An adverse result related to our class action
matter, derivative action matter (see Note 7 in Notes to Consolidated Financial
Statements) could materially, adversely affect our working capital, thereby
materially impacting the financial position of the Company.
Inflation
did not have a significant impact on the Company’s results during the three
months ended September 30, 2007.
Off-Balance
Sheet Transactions
We do
not engage in material off-balance sheet transactions.
Item 3. Quantitative and Qualitative Disclosures About Market
Risk
Market
risk is the potential loss arising from adverse changes in market rates and
prices, such as foreign currency exchange rates or interest rates. We are
exposed to market risk in the form of foreign exchange rate risk and
interest rate risk.
53
Foreign Exchange
Rate Risk
We
have $11.1 million in foreign assets. Our Swiss corporate campus held for sale,
with a currently estimated value of $11.0 million at September 30, 2007,
accounts for the large majority of these foreign assets. Our consolidated
shareholders’ deficit will fluctuate depending on the weakening or
strengthening of the U.S. dollar against the respective foreign currency,
especially the Swiss franc.
Our
accumulated other comprehensive income of $0.4 million at September 30,
2007 has varied $0.5 million from accumulated other comprehensive loss of $0.1
million at December 31, 2006. However, this $0.4 million gain is
considered unrealized and is reflected on the Consolidated Balance Sheet.

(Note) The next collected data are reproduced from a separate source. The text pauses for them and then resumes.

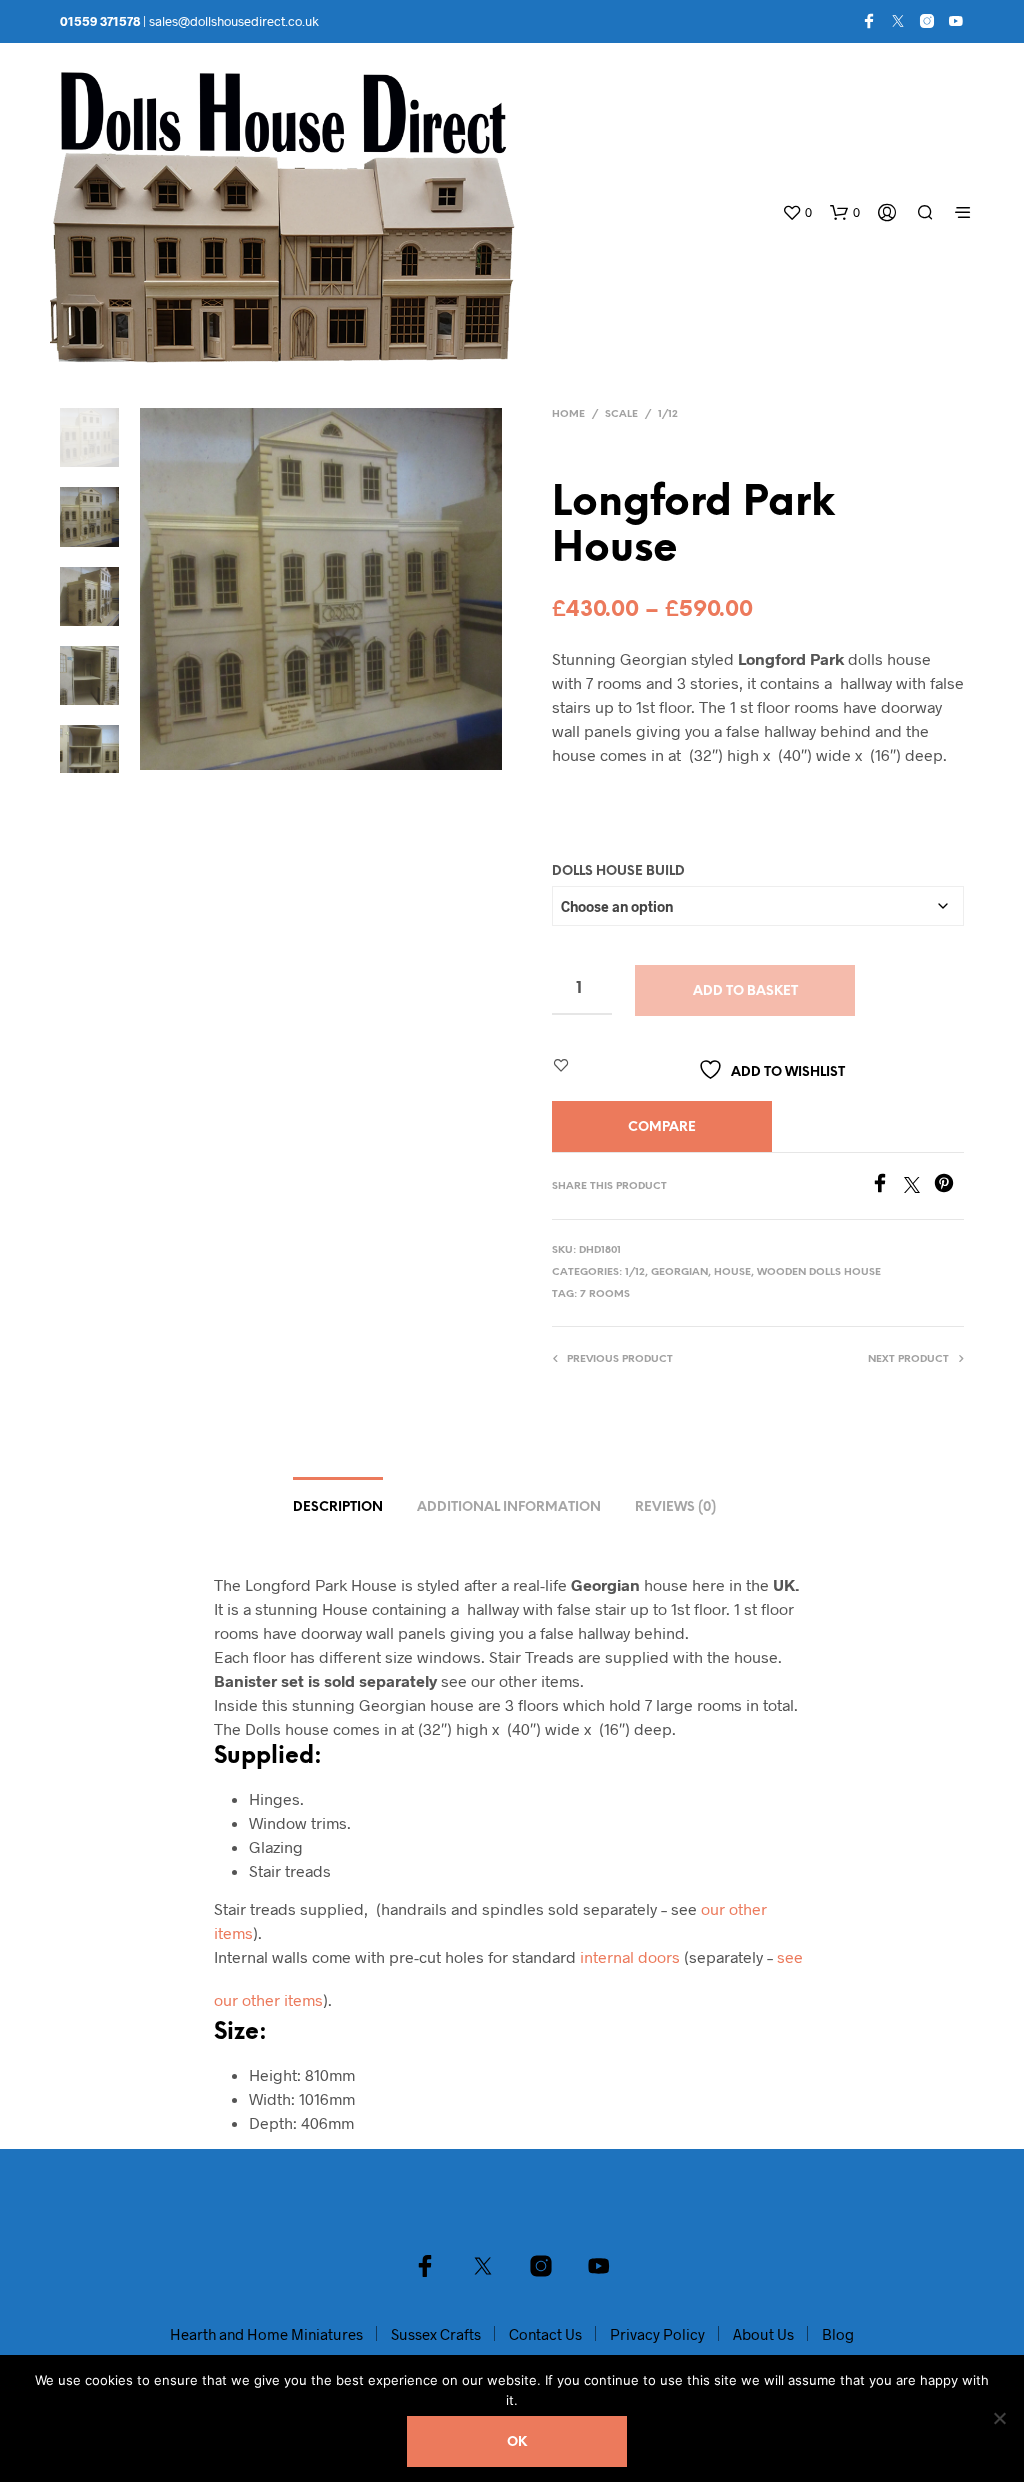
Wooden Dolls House (819, 1272)
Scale (621, 414)
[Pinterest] (949, 1186)
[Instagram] (927, 21)
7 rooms (605, 1294)
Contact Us (545, 2334)
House (732, 1272)
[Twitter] (898, 21)
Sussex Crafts (436, 2334)
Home (568, 414)
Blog (838, 2334)
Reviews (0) (675, 1507)
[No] (999, 2418)
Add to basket (745, 991)
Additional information (509, 1507)
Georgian (679, 1272)
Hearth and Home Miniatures (266, 2334)
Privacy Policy (657, 2334)
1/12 (668, 414)
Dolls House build (618, 871)
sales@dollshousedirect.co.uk (234, 21)
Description (338, 1507)
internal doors (630, 1956)
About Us (763, 2334)
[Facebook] (869, 21)
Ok (517, 2442)
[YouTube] (956, 21)
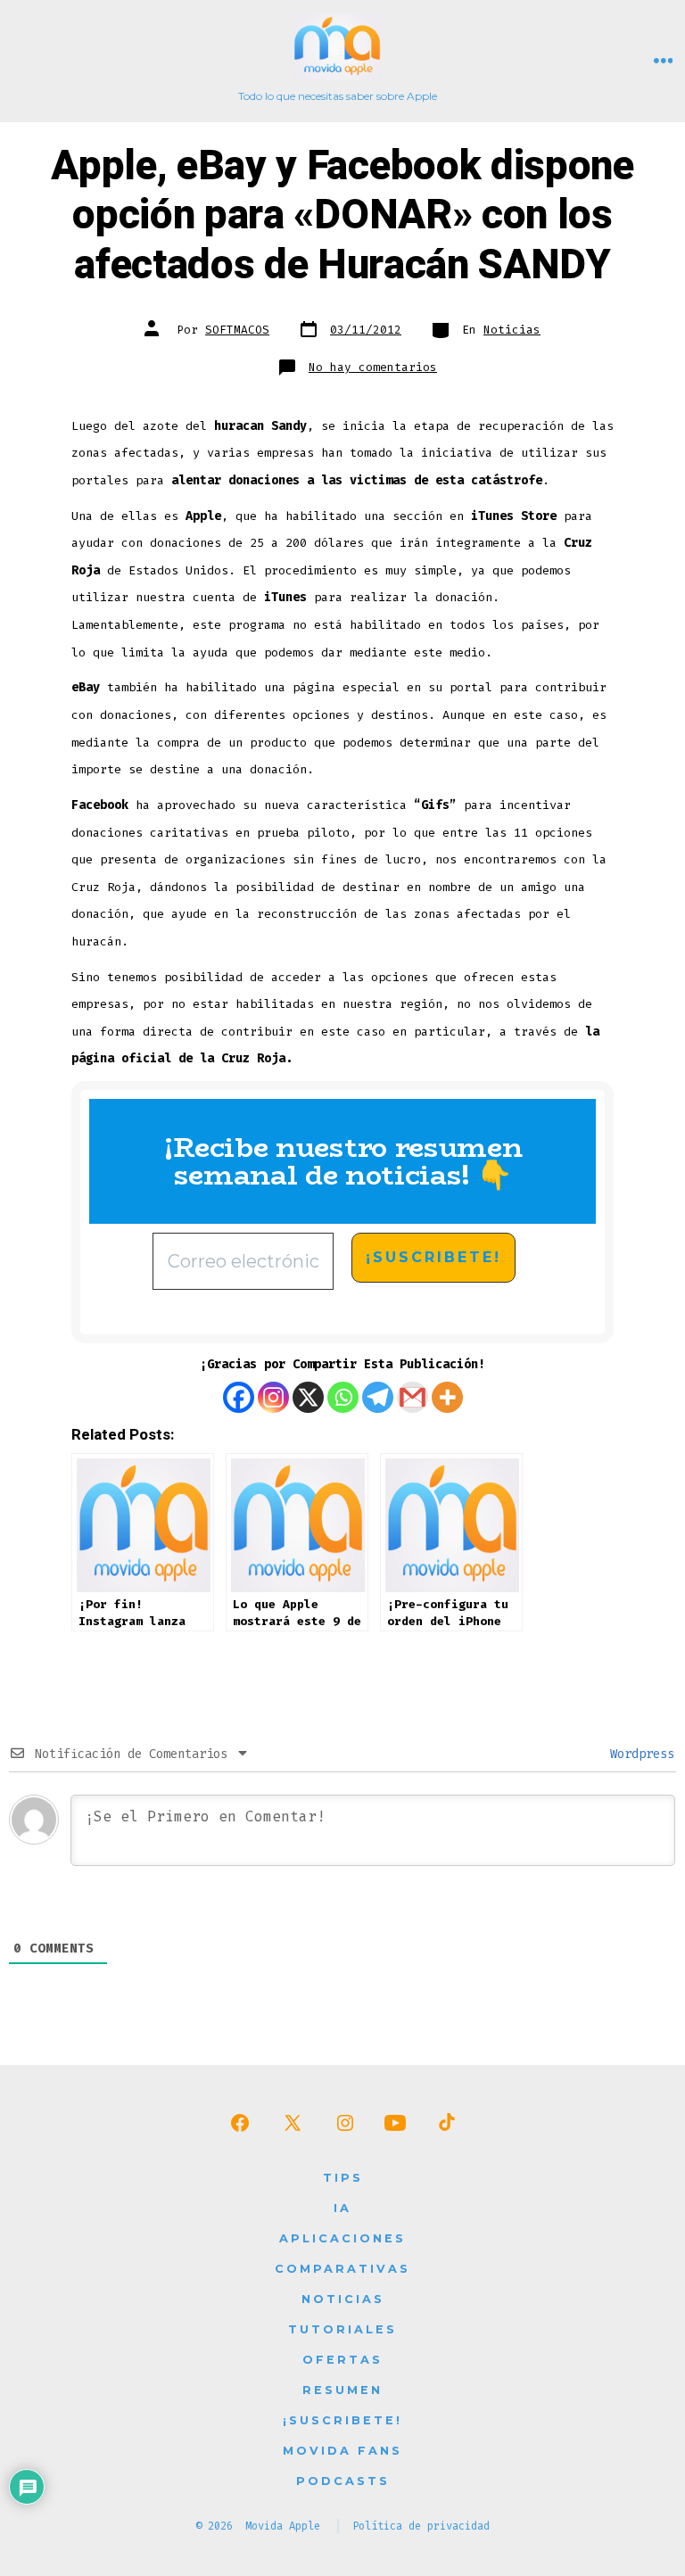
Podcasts (343, 2481)
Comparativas (342, 2268)
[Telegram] (377, 1397)
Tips (343, 2177)
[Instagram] (273, 1397)
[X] (308, 1397)
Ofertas (342, 2359)
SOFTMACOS (237, 329)
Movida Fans (342, 2450)
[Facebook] (238, 1397)
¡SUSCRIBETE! (342, 2420)
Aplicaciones (342, 2238)
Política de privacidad (421, 2526)
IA (342, 2208)
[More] (447, 1397)
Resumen (342, 2390)
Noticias (512, 329)
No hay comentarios (373, 367)
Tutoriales (342, 2329)
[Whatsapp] (343, 1397)
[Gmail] (412, 1397)
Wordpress (638, 1754)
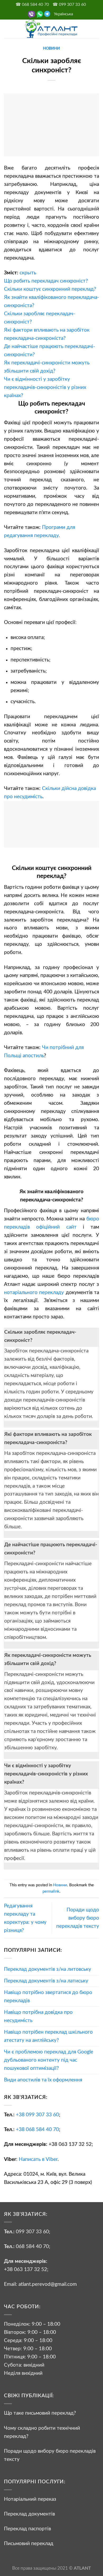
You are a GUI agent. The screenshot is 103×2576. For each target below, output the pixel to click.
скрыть (28, 272)
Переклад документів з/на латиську (46, 1980)
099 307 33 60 (32, 2231)
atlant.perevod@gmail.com (47, 2284)
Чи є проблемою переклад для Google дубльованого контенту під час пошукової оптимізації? (48, 2060)
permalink (51, 1891)
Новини (51, 48)
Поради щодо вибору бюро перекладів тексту (77, 1918)
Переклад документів (29, 2514)
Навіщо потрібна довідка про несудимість (38, 2016)
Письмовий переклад (28, 2543)
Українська (63, 14)
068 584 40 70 (32, 2246)
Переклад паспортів (27, 2528)
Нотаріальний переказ (30, 2499)
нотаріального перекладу (34, 1292)
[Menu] (8, 28)
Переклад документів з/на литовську (47, 1969)
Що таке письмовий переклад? (40, 2413)
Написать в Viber (38, 2159)
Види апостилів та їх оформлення (43, 2080)
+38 (37, 2114)
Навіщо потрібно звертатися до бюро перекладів (48, 1996)
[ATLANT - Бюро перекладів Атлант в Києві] (51, 29)
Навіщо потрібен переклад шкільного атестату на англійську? (48, 2036)
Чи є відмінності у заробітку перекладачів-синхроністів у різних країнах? (46, 1774)
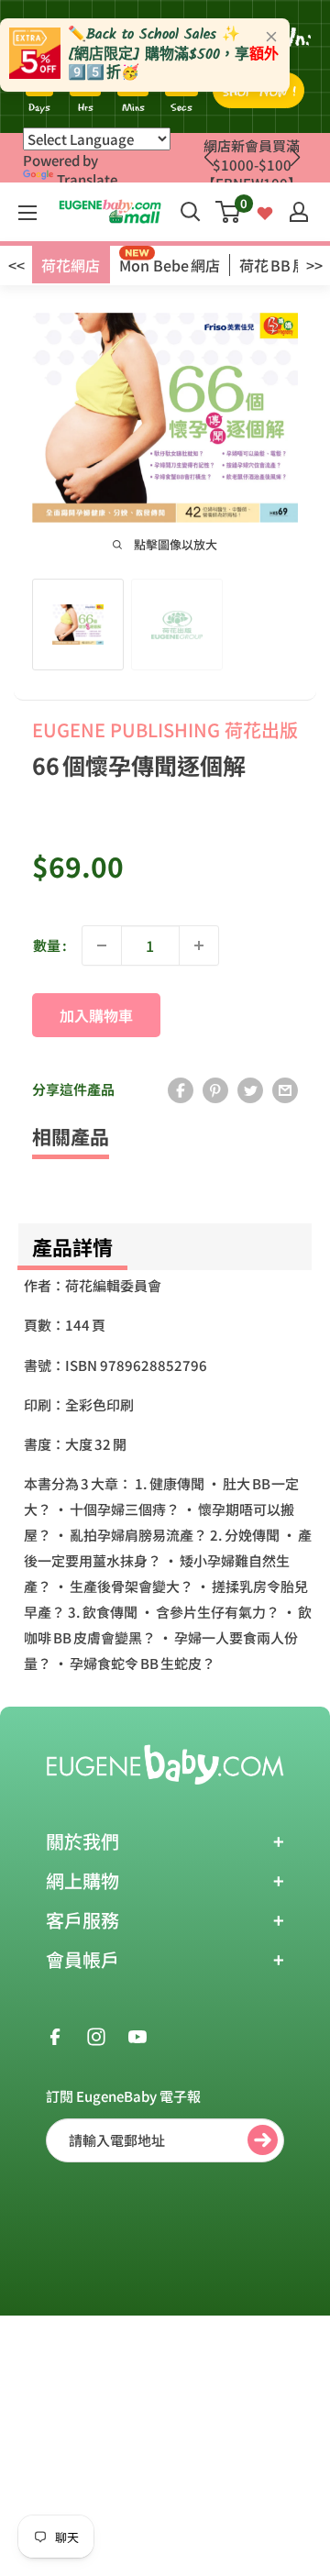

Accordingly, this unrealized loss may increase or decrease in the future,
based on the movement of foreign currency exchange rates, but will not have an
impact on net income (loss) until the related foreign capital investments are
sold or otherwise realized.
Interest Rate Risk
Our
3.5%, $90.0 million convertible subordinated notes, pay interest at a fixed
rate and, accordingly, we are not exposed to interest rate risk as a result of
this debt. However, the fair value of our $90.0 million convertible
subordinated notes does vary based upon, among other factors, the price of our
common stock and current interest rates on similar instruments.
We do
not enter into derivatives or other financial instruments for trading or
speculative purposes.
ITEM 4. CONTROLS AND PROCEDURES
(a)
Disclosure
Controls and Procedures. The Company’s management, with the participation of
the Company’s Chief Executive Officer, and the Company’s Chief Financial
Officer (the “Certifying Officers”), has evaluated the effectiveness of the
Company’s disclosure controls and procedures (as such term is defined in Rules 13a-15(e) and
15d-15(e) under the Securities Exchange Act of 1934, as amended (the “Exchange
Act”)) as of the end of the period covered by this report. Based on that
evaluation, the Certifying Officers have concluded that the Company’s
disclosure controls and procedures were effective for the purpose of ensuring
that material information required to be in this quarterly report is made known
to them by others on a timely basis and that information required to be
disclosed by the Company in the reports that it files or submits under the
Exchange Act is accumulated and communicated to the Company’s management,
including its principal executive and principal financial officers, as
appropriate to allow timely decisions regarding required disclosure.
(b)
Changes
in Internal Controls. There has been no change in the Company’s internal
control over financial reporting that occurred during the Company’s most recent
fiscal quarter that has materially affected, or is reasonably likely to
materially affect, the Company’s internal control over financial reporting.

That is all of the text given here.